Les chiffres avancés par la ministre des Comptes publics laissent dubitatifs certains élus alors qu’une commission d’enquête mise en place par le Sénat travaille actuellement sur le dossier.
Il aura suffi d’une phrase pour raviver un serpent de mer de la simplification admnistrative. Ce dimanche, la ministre des Comptes publics Amélie de Montchalin a annoncé qu’un tiers des agences publiques allaient être « fusionnés ou supprimés » d’ici la fin de l’année. Elle a toutefois expliqué que les universités ne seraient pas concernées par ce coup de rabot.
L’objectif affiché : réduire le train de vie de l’État dans un contexte où le déficit public atteint 5,4 % du PIB, et où la France vise à revenir à 3 % d’ici 2029, conformément aux engagements européens. Ces opérateurs sont régulièrement pointés du doigt pour leur poids supposé dans la dépense publique.
La ministre a également indiqué vouloir s’attaquer au nombre d’emplois publics. « Aujourd’hui, on a 180.000 personnes qui travaillent dans les agences et les opérateurs, a-t-elle rappelé. Ces 180.000 personnes ont toutes un métier, une mission, notre rôle, c’est de considérer que […] les choses ne sont pas immuables ».
« L’État […] va faire du ménage dans notre organisation, parce que les Français le demandent », a-t-elle déclaré au micro de News/Europe 1. Cette annonce intervient alors qu’une commission d’enquête « sur les missions des agences, opérateurs et organismes consultatifs de l’État » a été ouverte au Sénat, à l’instigation du groupe les Républicains. Amélie de Montchalin a affirmé que des annonces complémentaires seraient faites à l’issue des travaux de la commission sénatoriale.
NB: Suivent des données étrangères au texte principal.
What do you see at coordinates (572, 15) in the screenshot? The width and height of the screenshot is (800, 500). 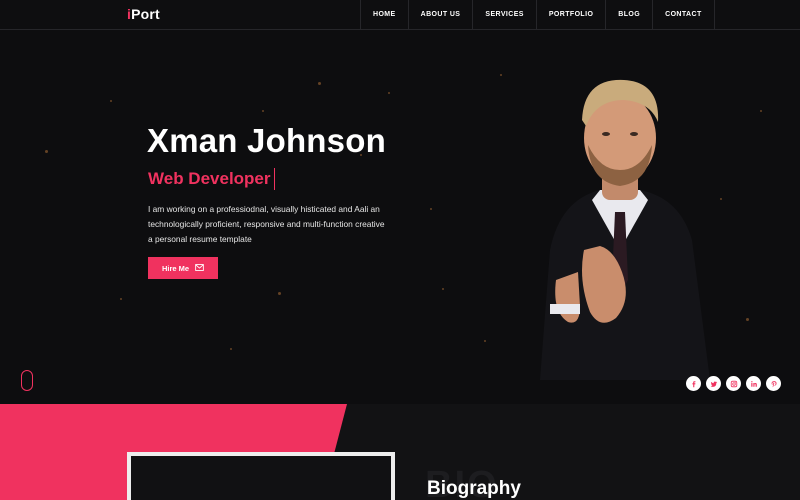 I see `nav-item-portfolio: PORTFOLIO` at bounding box center [572, 15].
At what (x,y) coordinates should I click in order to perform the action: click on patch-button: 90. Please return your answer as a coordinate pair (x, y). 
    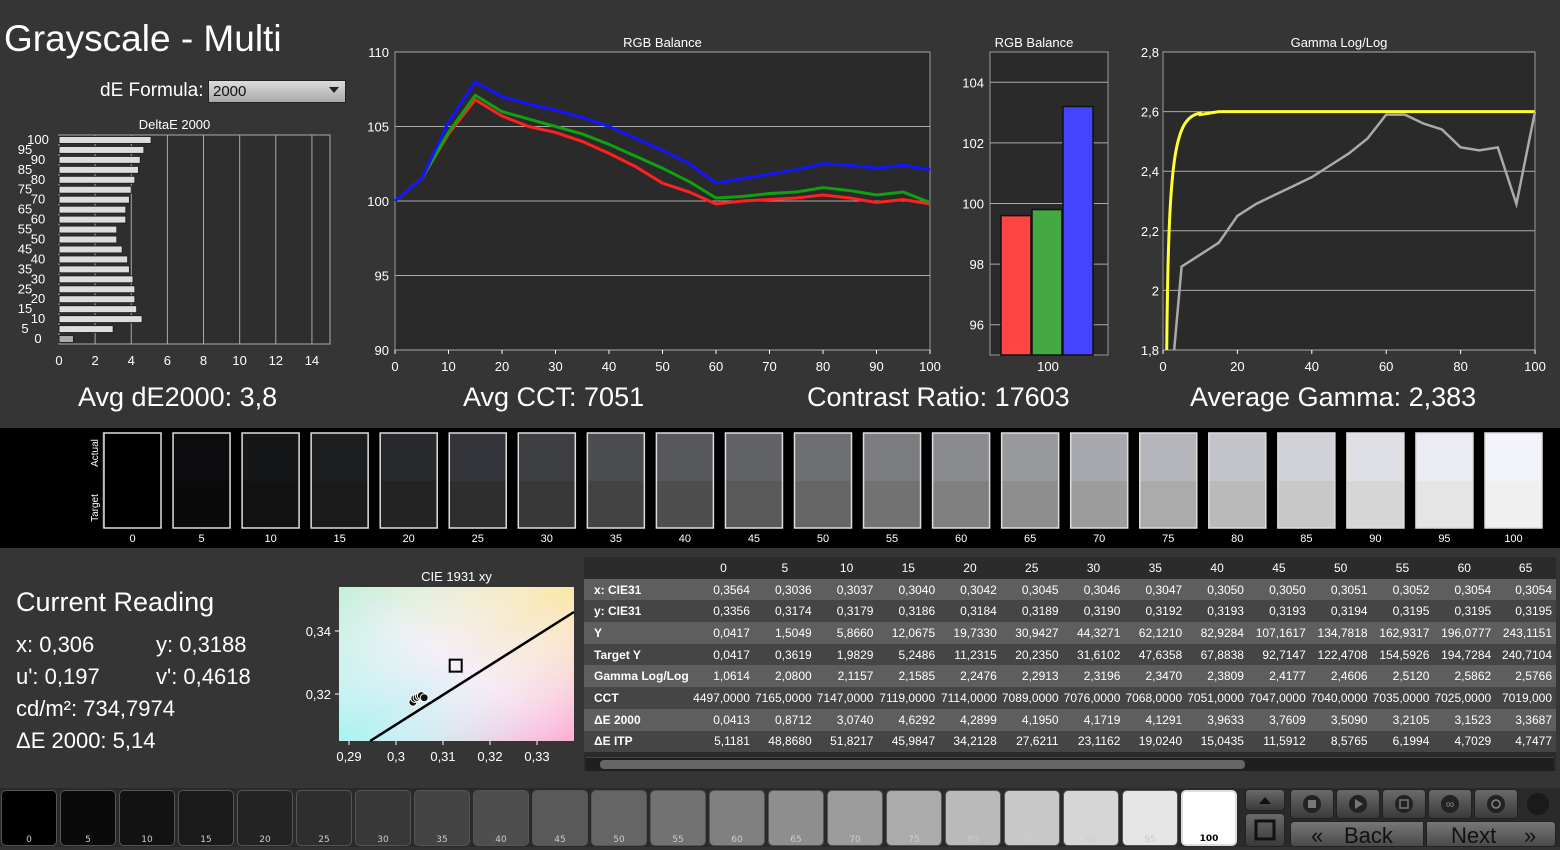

2 à 3 milliards d’économies ?
Depuis plusieurs années, la droite sénatoriale a fait de la rationalisation des opérateurs de l’État l’un de ses combats. À l’automne, lors des discussions budgétaires avortées, elle avait proposé de manière symbolique une réduction de 2,5 % des effectifs. Finalement, les sénateurs Les Républicains ont utilisé leur droit de tirage pour initier ce qu’ils qualifient de « grand audit » via une commission d’enquête.
Plus de 70 auditions sont prévues dans ce cadre, dont celle de la ministre, attendue d’ici fin mai 2025, qui a précisé faire « des annonces à ce moment-là » sur la marche à suivre afin de dégager « 2 à 3 milliards d’économies ».
« Nous essayons de réfléchir large pour faire des propositions constructives et voilà que la ministre, deux mois avant la clôture de nos travaux, fait des annonces avec des chiffres qui ne veulent rien dire », a répondu le sénateur communiste, président de la commission d’enquête Pierre Barros auprès de Public Sénat.
L’estimation formulée par la ministre laisse également pantoise Christine Lavarde, rapporteure LR de la commission d’enquête sénatoriale, la jugeant peu crédible : « En tant que rapporteure, j’aurais été incapable de donner un tel chiffre parce que nous sommes encore en train de travailler et de récupérer des informations. Soit la ministre a des idées très précises en tête, soit elle dispose de documents dont nous n’avons pas eu connaissance, ce qui serait problématique », expose-t-elle auprès de Public Sénat.
Des politiques publiques affaiblies
Elle poursuit : « Au sein de la commission, nous avons des idées sur des choses qui font doublons. Mais nous ne sommes pas certains d’arriver à un milliard d’économies. » D’autant que la suppression d’une agence n’entraîne pas d’effet immédiat : des engagements ont déjà été pris, et le suivi administratif reste nécessaire.
Selon la Cour des comptes, les fusions opérées entre 2010 et 2020 ont permis de réduire d’environ un quart le nombre d’opérateurs, mais sans économies significatives à court terme. Or, fusionner coûte cher : cela implique des négociations, des indemnisations, et parfois la gestion de statuts hybrides, comme à l’Ademe, où des salariés relèvent du droit privé. Pour ces élus, atteindre les niveaux d’économies évoqués par le gouvernement ne serait possible qu’en remettant en cause certaines missions des agences. Ce qui reviendrait, de fait, à affaiblir, voire supprimer des politiques publiques.
Début janvier, alors que le projet de loi de finances était de nouveau à l’ordre du jour, le ton est monté. Plusieurs agences — parmi lesquelles l’Agence Bio, l’Ademe, l’OFB ou encore la CNDP — ont fait l’objet d’amendements visant leur suppression. Ces propositions n’ont cependant pas été retenues dans la version définitive du budget, adopté via le 49.3.